Exercise details: Reproduce all the data exactly, without pictures.

───── Provided material

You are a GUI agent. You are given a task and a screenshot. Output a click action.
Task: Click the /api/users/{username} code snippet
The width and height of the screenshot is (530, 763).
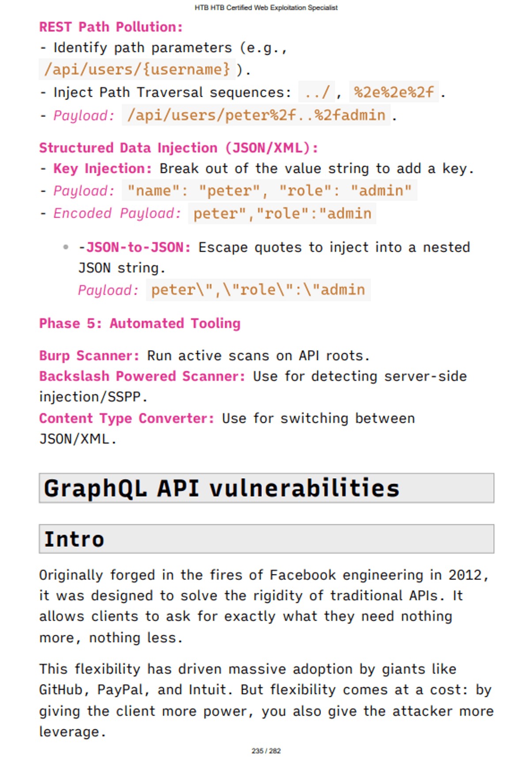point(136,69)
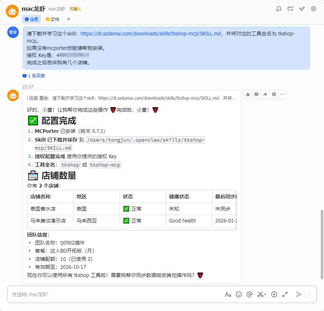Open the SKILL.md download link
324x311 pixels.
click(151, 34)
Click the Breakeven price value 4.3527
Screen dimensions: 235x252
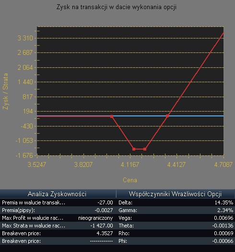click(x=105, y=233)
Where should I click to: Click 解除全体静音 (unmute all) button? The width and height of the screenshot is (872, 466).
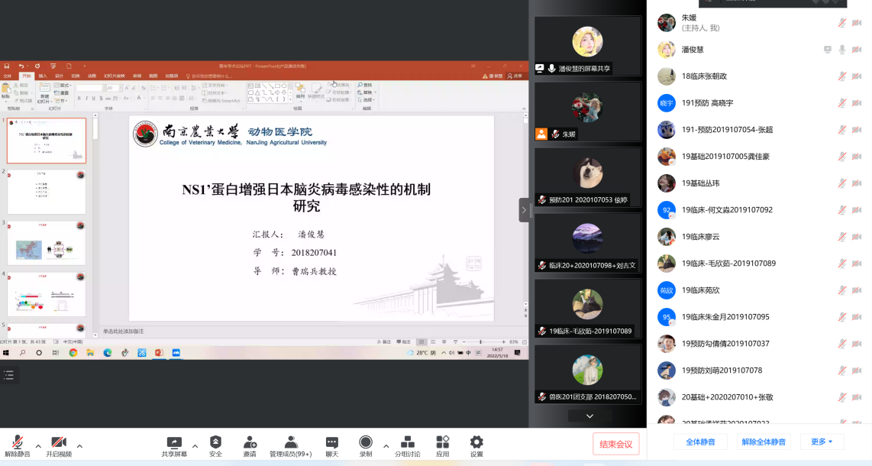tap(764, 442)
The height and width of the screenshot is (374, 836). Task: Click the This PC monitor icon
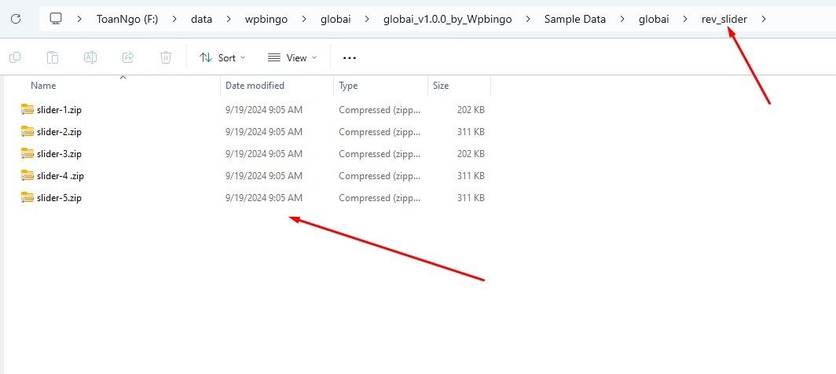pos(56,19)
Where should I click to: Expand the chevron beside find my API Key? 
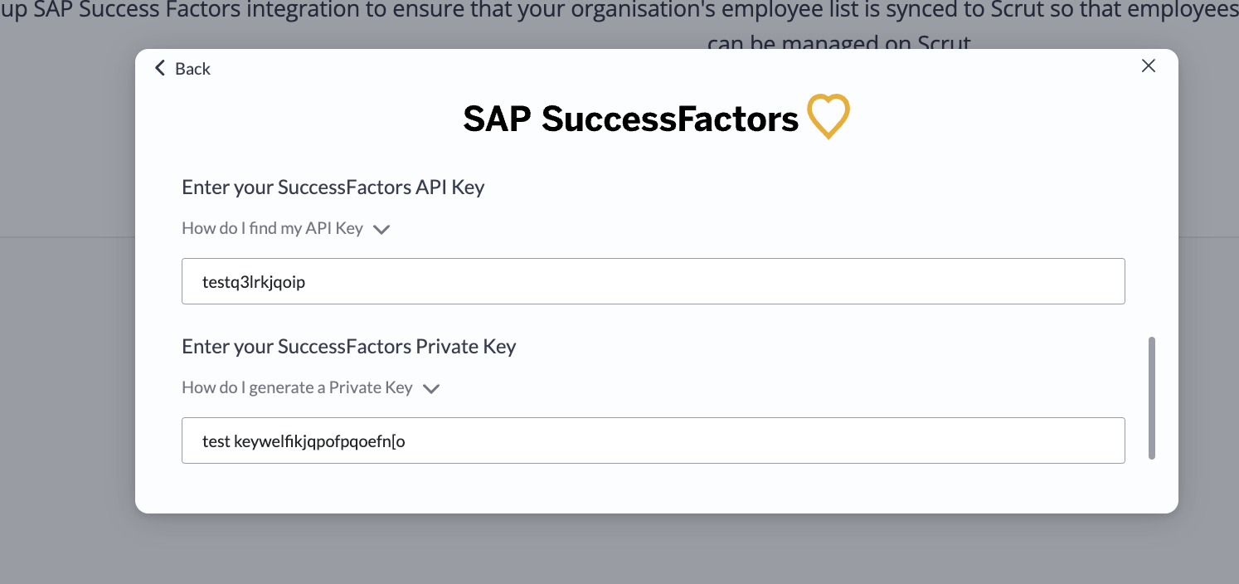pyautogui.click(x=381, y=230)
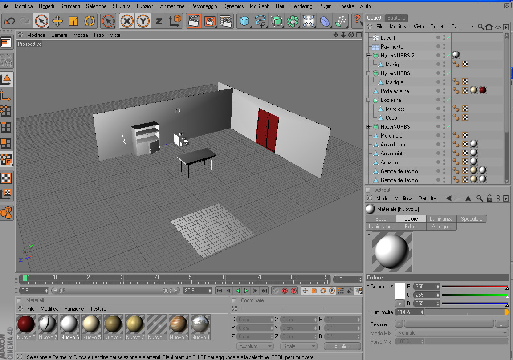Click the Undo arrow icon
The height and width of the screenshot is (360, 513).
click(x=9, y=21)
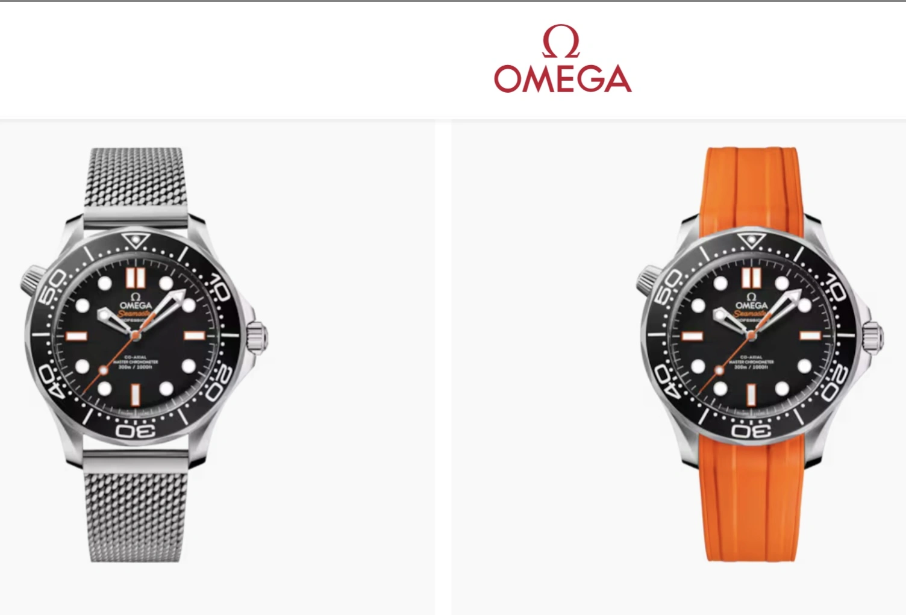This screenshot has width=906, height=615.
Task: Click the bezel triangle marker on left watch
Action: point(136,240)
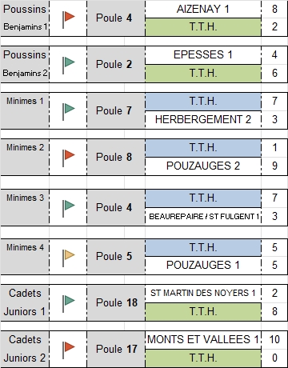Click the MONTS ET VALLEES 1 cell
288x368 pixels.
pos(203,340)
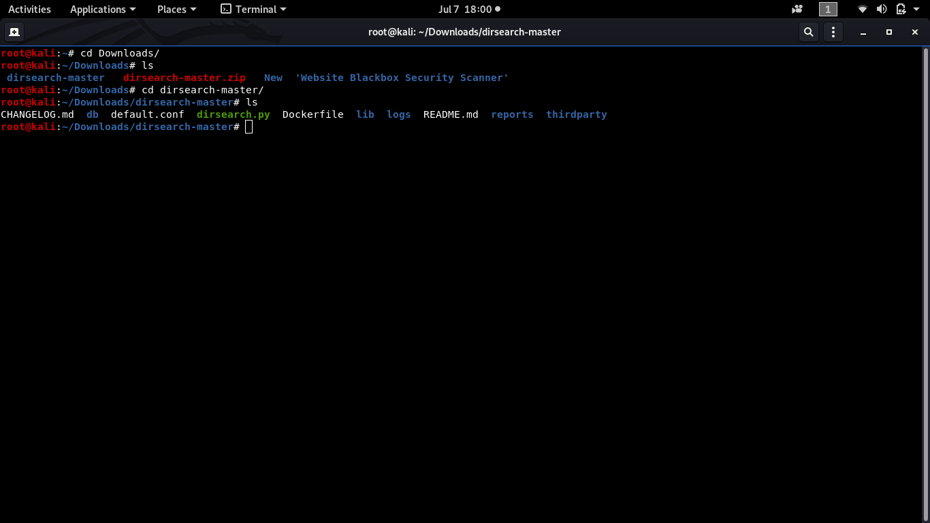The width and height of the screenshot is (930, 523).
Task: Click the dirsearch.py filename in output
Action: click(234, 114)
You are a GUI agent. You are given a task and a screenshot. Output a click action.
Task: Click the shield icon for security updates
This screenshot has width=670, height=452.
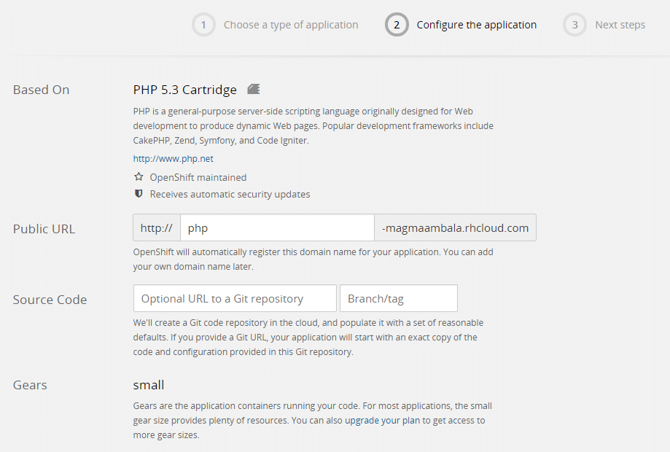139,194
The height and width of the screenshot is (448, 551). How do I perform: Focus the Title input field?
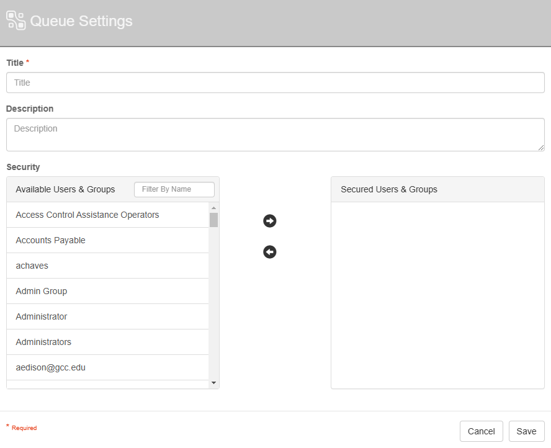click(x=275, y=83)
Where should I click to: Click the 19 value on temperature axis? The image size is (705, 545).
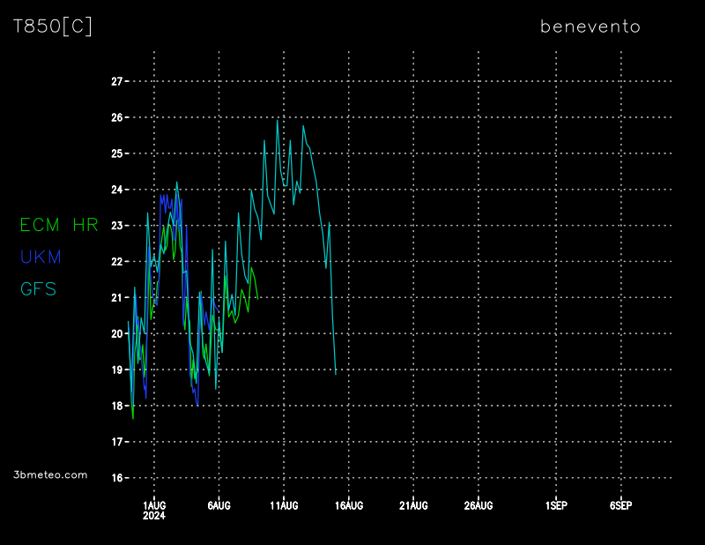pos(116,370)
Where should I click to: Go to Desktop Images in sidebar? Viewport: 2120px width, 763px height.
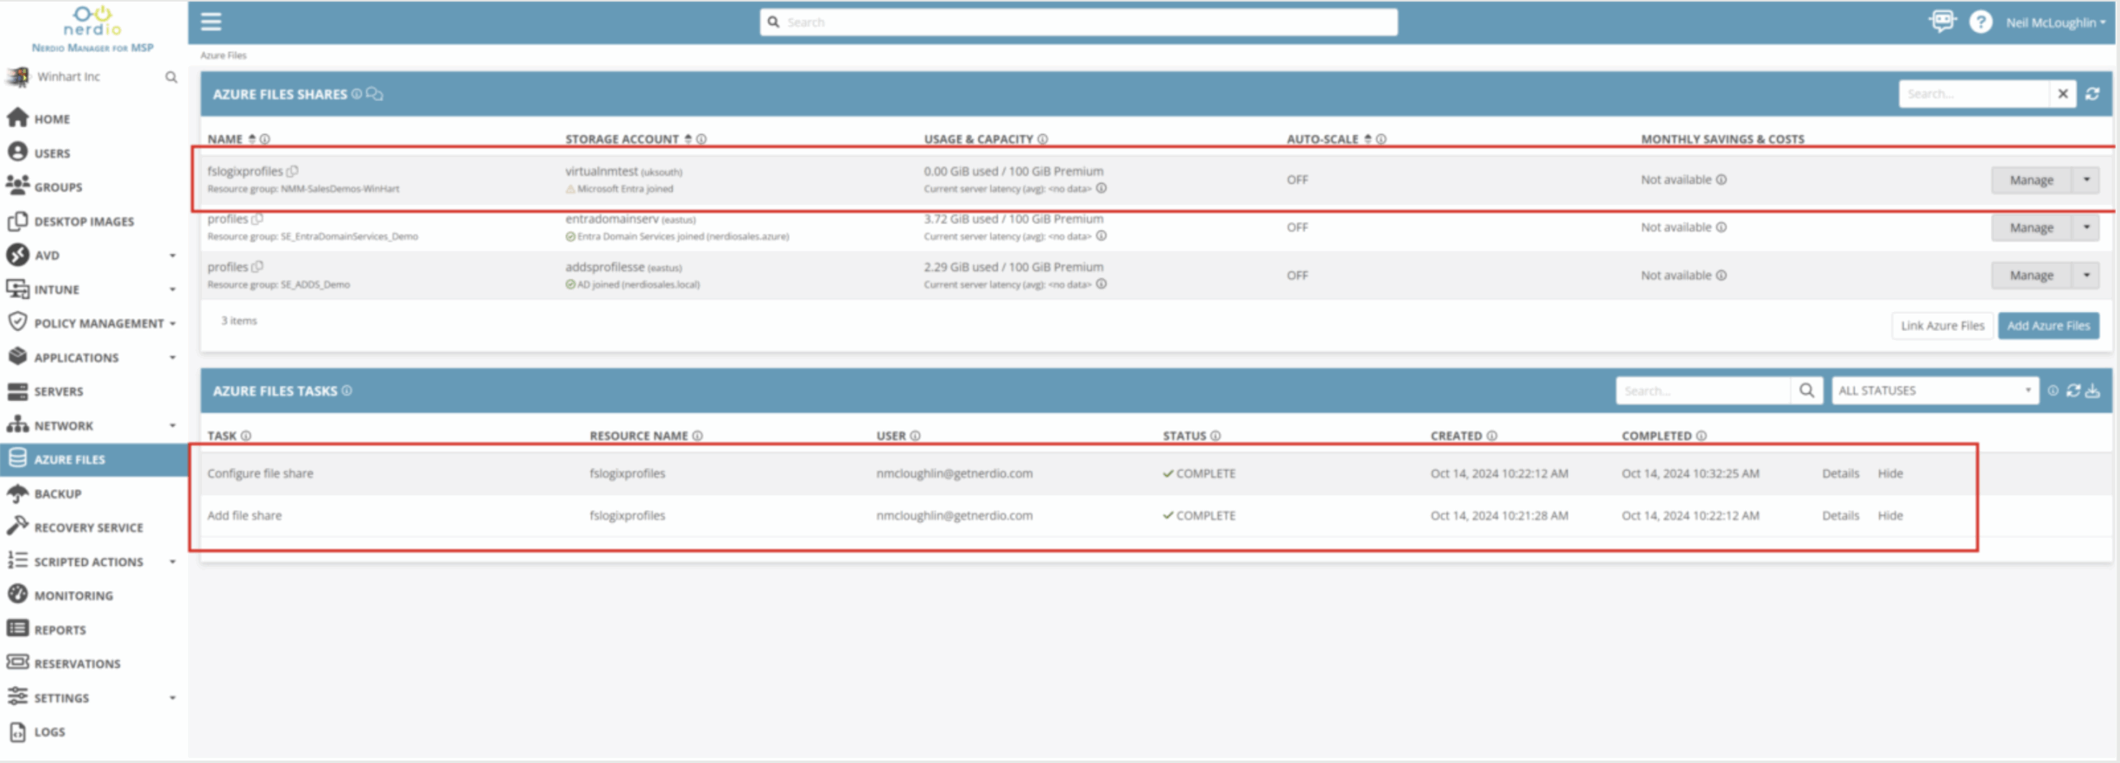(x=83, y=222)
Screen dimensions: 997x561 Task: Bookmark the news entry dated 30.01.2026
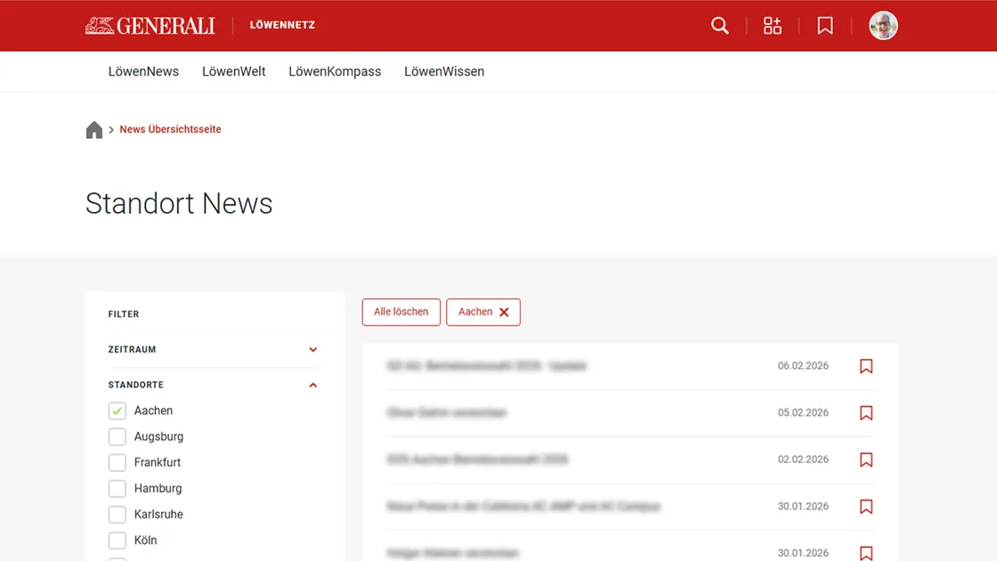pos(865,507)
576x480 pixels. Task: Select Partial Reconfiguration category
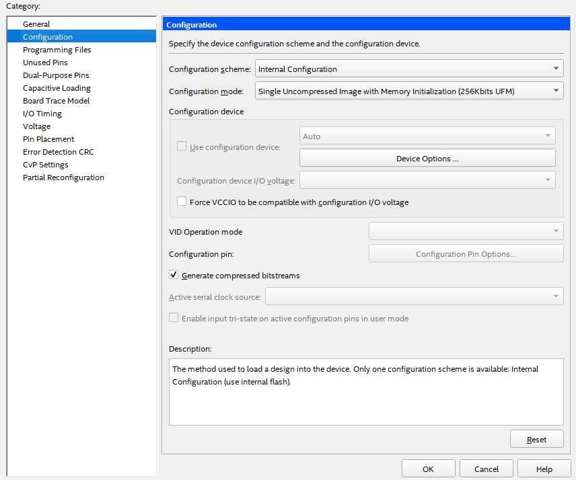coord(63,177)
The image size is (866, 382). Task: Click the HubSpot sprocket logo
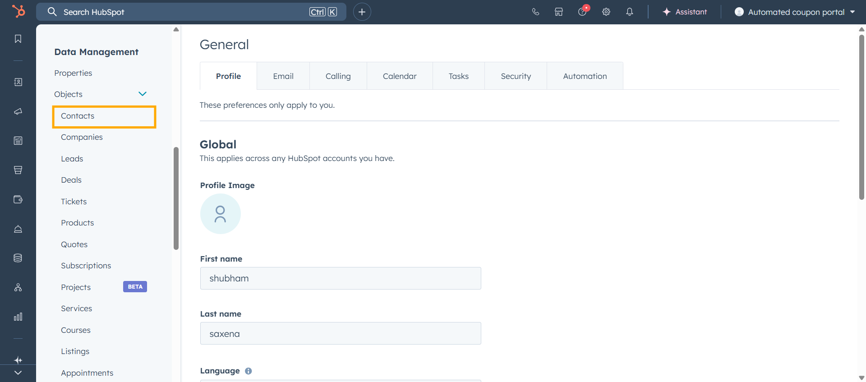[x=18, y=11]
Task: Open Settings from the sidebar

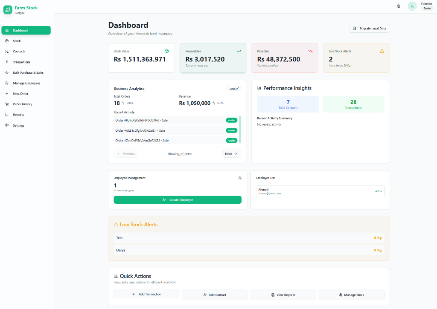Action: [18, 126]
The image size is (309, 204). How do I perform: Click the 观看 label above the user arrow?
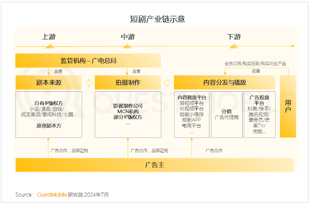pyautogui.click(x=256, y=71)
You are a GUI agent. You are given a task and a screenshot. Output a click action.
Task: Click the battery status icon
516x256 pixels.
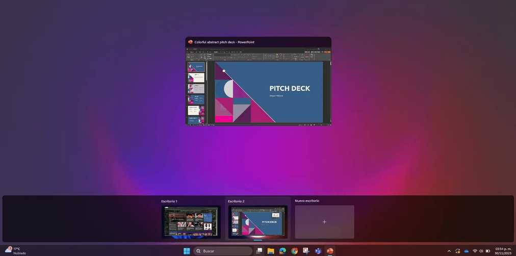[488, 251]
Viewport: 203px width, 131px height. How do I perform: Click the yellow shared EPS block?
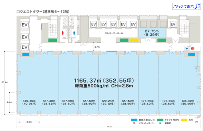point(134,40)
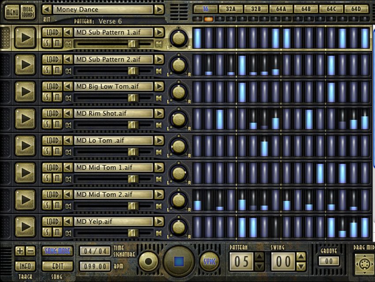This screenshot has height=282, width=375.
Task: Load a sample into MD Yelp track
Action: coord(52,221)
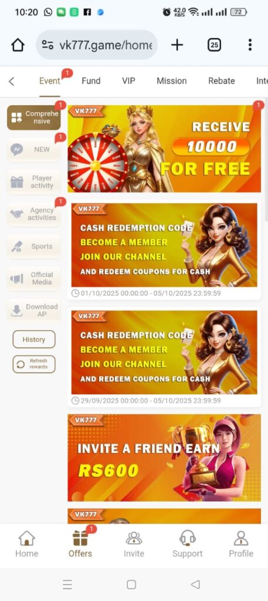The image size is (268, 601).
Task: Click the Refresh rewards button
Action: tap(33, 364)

──────────

Exercise output:
You are a GUI agent. You are given a task and a screenshot. Output a click action.
Task: Click the /api/users/{username} code snippet
The width and height of the screenshot is (530, 763).
point(136,69)
Open the SKILL.md download link
324x311 pixels.
click(151, 34)
Click the Breakeven price value 4.3527
Screen dimensions: 235x252
click(x=105, y=233)
Where should I click to: Click 解除全体静音 (unmute all) button? The width and height of the screenshot is (872, 466).
tap(764, 442)
The height and width of the screenshot is (374, 836). Task: Click the This PC monitor icon
pos(56,19)
Where should I click to: Expand the chevron beside find my API Key? 
pyautogui.click(x=381, y=230)
Click the Undo arrow icon
The height and width of the screenshot is (360, 513).
click(x=9, y=21)
This screenshot has width=906, height=615.
Task: Click the bezel triangle marker on left watch
Action: point(136,240)
Click the MONTS ET VALLEES 1 cell
288x368 pixels.
pos(203,340)
The width and height of the screenshot is (930, 523).
Task: Click the dirsearch.py filename in output
Action: click(234, 114)
You are a GUI agent. You are given a task and a screenshot. Output a click action.
Task: Click the shield icon for security updates
This screenshot has width=670, height=452.
139,194
The height and width of the screenshot is (448, 551). How do I perform: Focus the Title input field?
click(x=275, y=83)
Where should I click to: Click the 19 value on temperature axis? The image size is (705, 545).
pos(116,370)
Where should I click to: Go to Desktop Images in sidebar? Viewport: 2120px width, 763px height.
(x=83, y=222)
Screen dimensions: 997x561 Task: Bookmark the news entry dated 30.01.2026
pos(865,507)
576x480 pixels. Task: Select Partial Reconfiguration category
coord(63,177)
The image size is (866, 382). Task: Click the HubSpot sprocket logo
[x=18, y=11]
Task: Open Settings from the sidebar

Action: [18, 126]
The image size is (309, 204). How do I perform: Click the 观看 label above the user arrow?
pyautogui.click(x=256, y=71)
You are a GUI agent. You are given a task and a screenshot. Output a click action.
Task: Click the battery status icon
516x256 pixels.
[488, 251]
Viewport: 203px width, 131px height. How do I perform: Click the yellow shared EPS block?
point(134,40)
This screenshot has height=282, width=375.
Task: Load a sample into MD Yelp track
Action: coord(52,221)
The image size is (268, 601).
Task: Click the Refresh rewards button
Action: tap(33, 364)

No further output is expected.